-- Data supplied follows --

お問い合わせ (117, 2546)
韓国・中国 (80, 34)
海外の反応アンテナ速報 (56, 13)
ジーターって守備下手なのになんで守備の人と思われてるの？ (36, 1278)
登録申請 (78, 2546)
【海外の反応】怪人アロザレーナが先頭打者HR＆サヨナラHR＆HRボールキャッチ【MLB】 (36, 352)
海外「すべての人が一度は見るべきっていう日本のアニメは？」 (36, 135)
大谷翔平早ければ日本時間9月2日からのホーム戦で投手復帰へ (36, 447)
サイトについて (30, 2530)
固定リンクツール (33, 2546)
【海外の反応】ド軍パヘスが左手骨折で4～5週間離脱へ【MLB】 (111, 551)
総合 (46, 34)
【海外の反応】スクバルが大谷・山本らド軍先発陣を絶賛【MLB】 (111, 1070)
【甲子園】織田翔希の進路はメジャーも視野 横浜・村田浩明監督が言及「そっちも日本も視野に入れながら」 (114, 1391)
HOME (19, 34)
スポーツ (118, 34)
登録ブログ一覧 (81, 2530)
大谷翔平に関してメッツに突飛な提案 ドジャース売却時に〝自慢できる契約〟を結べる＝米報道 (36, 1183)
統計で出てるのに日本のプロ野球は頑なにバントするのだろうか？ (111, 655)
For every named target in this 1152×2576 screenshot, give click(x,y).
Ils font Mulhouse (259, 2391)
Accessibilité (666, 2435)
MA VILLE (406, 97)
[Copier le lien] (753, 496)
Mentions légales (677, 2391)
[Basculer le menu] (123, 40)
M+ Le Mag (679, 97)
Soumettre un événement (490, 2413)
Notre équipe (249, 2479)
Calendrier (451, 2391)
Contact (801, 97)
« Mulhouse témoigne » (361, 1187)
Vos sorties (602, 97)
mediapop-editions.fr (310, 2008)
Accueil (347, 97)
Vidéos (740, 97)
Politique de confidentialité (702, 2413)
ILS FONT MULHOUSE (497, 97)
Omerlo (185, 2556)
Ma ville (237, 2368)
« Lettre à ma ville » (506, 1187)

-- Data supplied concluded --

Assignment -> When you respond, give the whole listing again exactly as written.

Answer box ->
お問い合わせ (117, 2546)
韓国・中国 (80, 34)
海外の反応アンテナ速報 (56, 13)
ジーターって守備下手なのになんで守備の人と思われてるの？ (36, 1278)
登録申請 (78, 2546)
【海外の反応】怪人アロザレーナが先頭打者HR＆サヨナラHR＆HRボールキャッチ【MLB】 (36, 352)
海外「すべての人が一度は見るべきっていう日本のアニメは？」 (36, 135)
大谷翔平早ければ日本時間9月2日からのホーム戦で投手復帰へ (36, 447)
サイトについて (30, 2530)
固定リンクツール (33, 2546)
【海外の反応】ド軍パヘスが左手骨折で4～5週間離脱へ【MLB】 (111, 551)
総合 (46, 34)
【海外の反応】スクバルが大谷・山本らド軍先発陣を絶賛【MLB】 (111, 1070)
【甲子園】織田翔希の進路はメジャーも視野 横浜・村田浩明監督が言及「そっちも日本も視野に入れながら」 (114, 1391)
HOME (19, 34)
スポーツ (118, 34)
登録ブログ一覧 (81, 2530)
大谷翔平に関してメッツに突飛な提案 ドジャース売却時に〝自慢できる契約〟を結べる＝米報道 (36, 1183)
統計で出てるのに日本のプロ野球は頑なにバントするのだろうか？ (111, 655)
For every named target in this 1152×2576 screenshot, give click(x,y).
Ils font Mulhouse (259, 2391)
Accessibilité (666, 2435)
MA VILLE (406, 97)
[Copier le lien] (753, 496)
Mentions légales (677, 2391)
[Basculer le menu] (123, 40)
M+ Le Mag (679, 97)
Soumettre un événement (490, 2413)
Notre équipe (249, 2479)
Calendrier (451, 2391)
Contact (801, 97)
« Mulhouse témoigne » (361, 1187)
Vos sorties (602, 97)
mediapop-editions.fr (310, 2008)
Accueil (347, 97)
Vidéos (740, 97)
Politique de confidentialité (702, 2413)
ILS FONT MULHOUSE (497, 97)
Omerlo (185, 2556)
Ma ville (237, 2368)
« Lettre à ma ville » (506, 1187)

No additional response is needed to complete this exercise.